Alembic hives off pharma biz into new firm to unlock value

Written by fe Bureau | Mumbai, Vadodara | Updated: Jun 30 2010, 09:02am hrs
Alembic on Tuesday said its board has approved the demerger of the companys pharmaceuticals business into a wholly owned subsidiary, Alembic Pharma, with effect from April 1. This will help the company unlock value in the pharma and realty businesses, throwing them open to financial and strategic investors.

The new entity will subsequently be listed on the stock exchanges.

Alembic Pharma will comprise generics, domestic formulations and international active pharmaceutical ingredients (API) business. On the other hand, Alembic will include the Vadodara undertaking (manufacturing and marketing of fermentation and chemistry-based APIs, R&D), power and real estate assets. Power assets include three captive co-generation power plants and four wind mills of 11 MW and 5 MW, respectively. In realty, the company holds land assets in Vadodara. Chirayu Amin, Alembic chairman, is also chairman of the Indian Premier League (IPL).

With the move, existing shareholders of Alembic will receive additional shares in Alembic Pharma in the ratio of 1:1. This means shareholders will get one equity share having face value of Rs 2 each in the new company, for every one share of face value of Rs 2 they hold in Alembic. This will be in addition to the equity shares already held by the shareholders in Alembic.

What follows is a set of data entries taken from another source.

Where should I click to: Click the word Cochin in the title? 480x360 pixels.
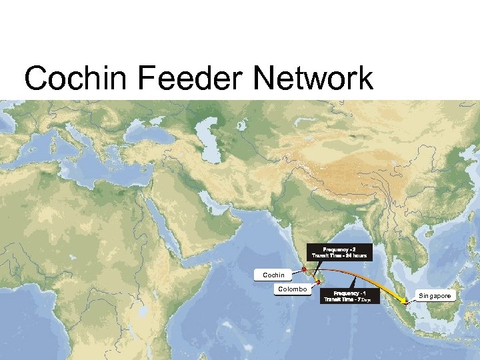click(75, 79)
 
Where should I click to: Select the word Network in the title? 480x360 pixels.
click(313, 79)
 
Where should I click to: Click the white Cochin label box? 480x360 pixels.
click(273, 275)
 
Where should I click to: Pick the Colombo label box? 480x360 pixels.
click(292, 289)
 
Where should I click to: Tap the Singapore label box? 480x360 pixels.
click(435, 295)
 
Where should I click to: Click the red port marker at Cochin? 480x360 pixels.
click(303, 269)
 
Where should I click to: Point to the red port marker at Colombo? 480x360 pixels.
click(318, 283)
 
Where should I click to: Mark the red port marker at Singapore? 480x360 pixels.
click(405, 303)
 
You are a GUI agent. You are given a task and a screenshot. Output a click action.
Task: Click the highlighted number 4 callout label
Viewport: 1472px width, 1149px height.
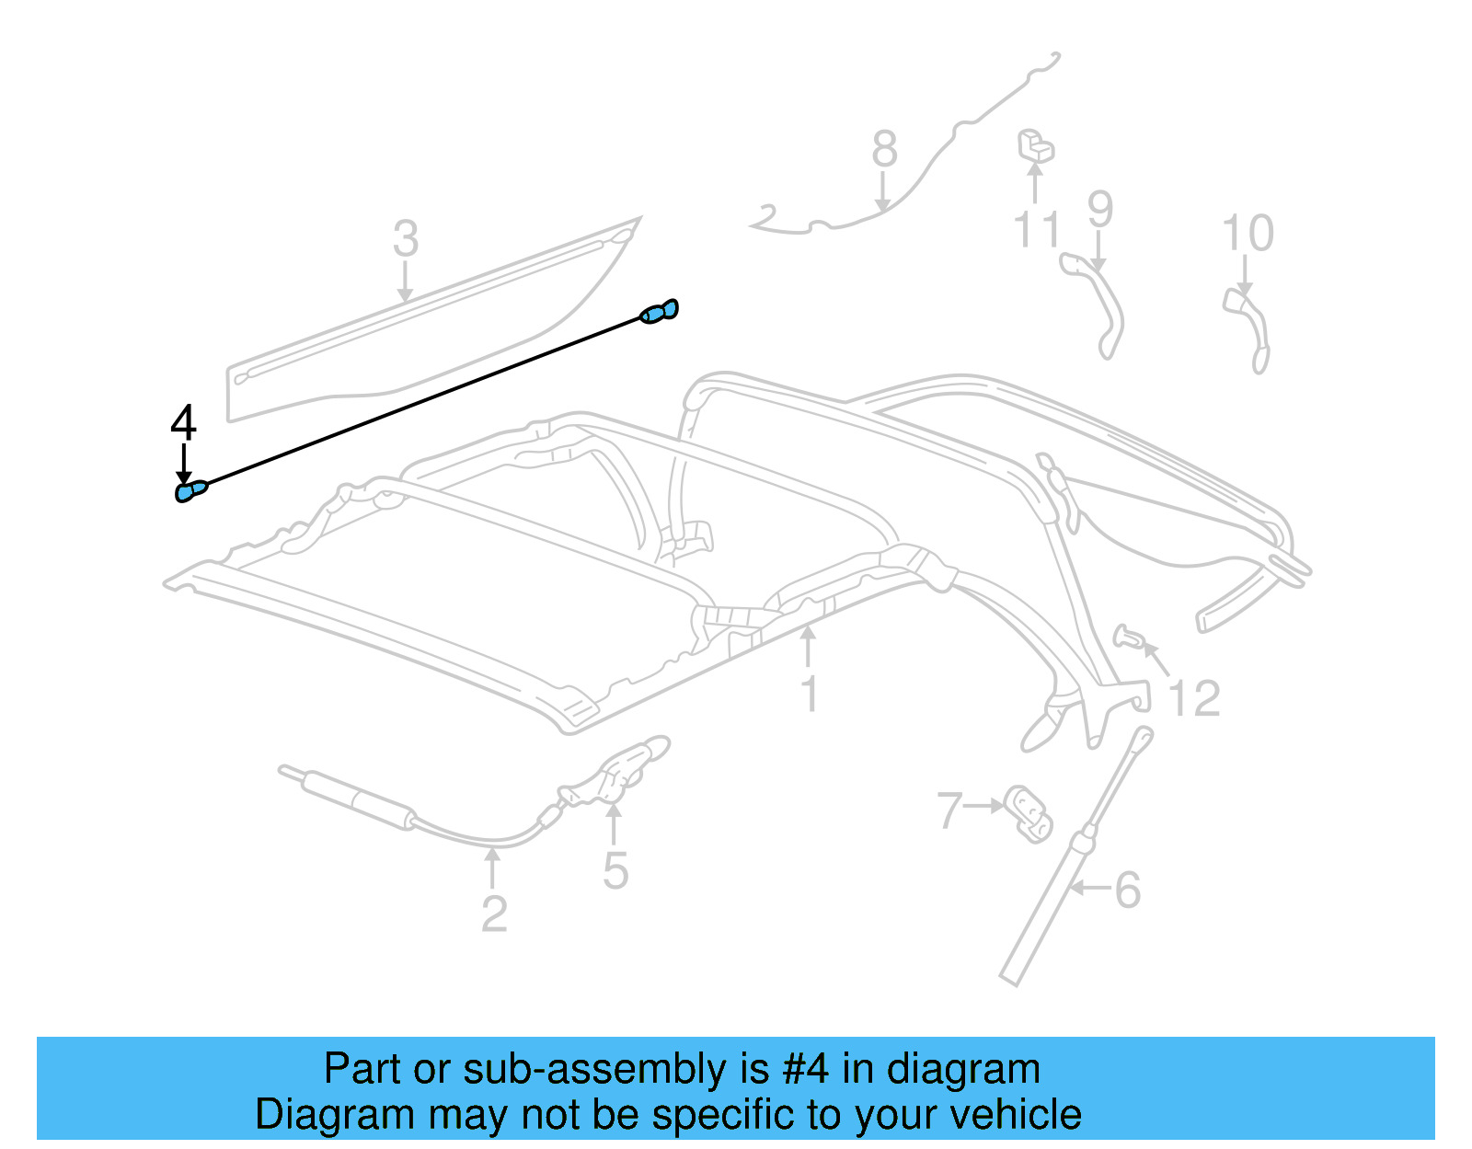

Before re-organisation, Alembic had revenues of Rs 1,142.44 crore in FY2009-10, and a profit before tax of Rs 43.81 crore. The company had a total debt of Rs 408 crore. Post re-organisation, Alembic shows FY2009-10 revenues of Rs 114.96 crore, whereas Alembic Pharma shows revenues of Rs 1,027.48 crore for the period. A major chunk of debt will now reflect in Alembic Pharma, at Rs 339.25 crore, while Alembic will have a debt of Rs 69.12 crore.

The demerger, the company said, is subject to the necessary approvals from shareholders, exchanges and the high court. The entire process is likely to take about 7-9 months, the company said.

RK Baheti, director finance Alembic said the main objective was to create true, independent value for investors. The demerger will equip the company emerge as a core pharma player. This re-organisation exercise will help unlock shareholder value and also insulate core pharma operations from severe volatility and uncertainty of the penicillin-G business at the Vadodara manufacturing facility.

Sujay Shetty, associate director for pharma and life sciences at PricewaterhouseCoopers, said the move cannot be compared with that of Piramal Healthcare or Dr Reddys Labs where the companies have carved out separate subsidiaries in research, for instance, from their main pharma business.

The move is more comparable to that of Torrent, which has kept its pharma business separate from the power venture, he said, adding that unbundling of operations will accord more management focus for the different businesses. This will ensure growth as well as become more attractive to investors.

Alembic clarified that interest of public shareholders is being retained at 36.52% in Alembic Pharma (i.e. the current level) by 25.86% fresh shares allotted and 10.66% through Alembic.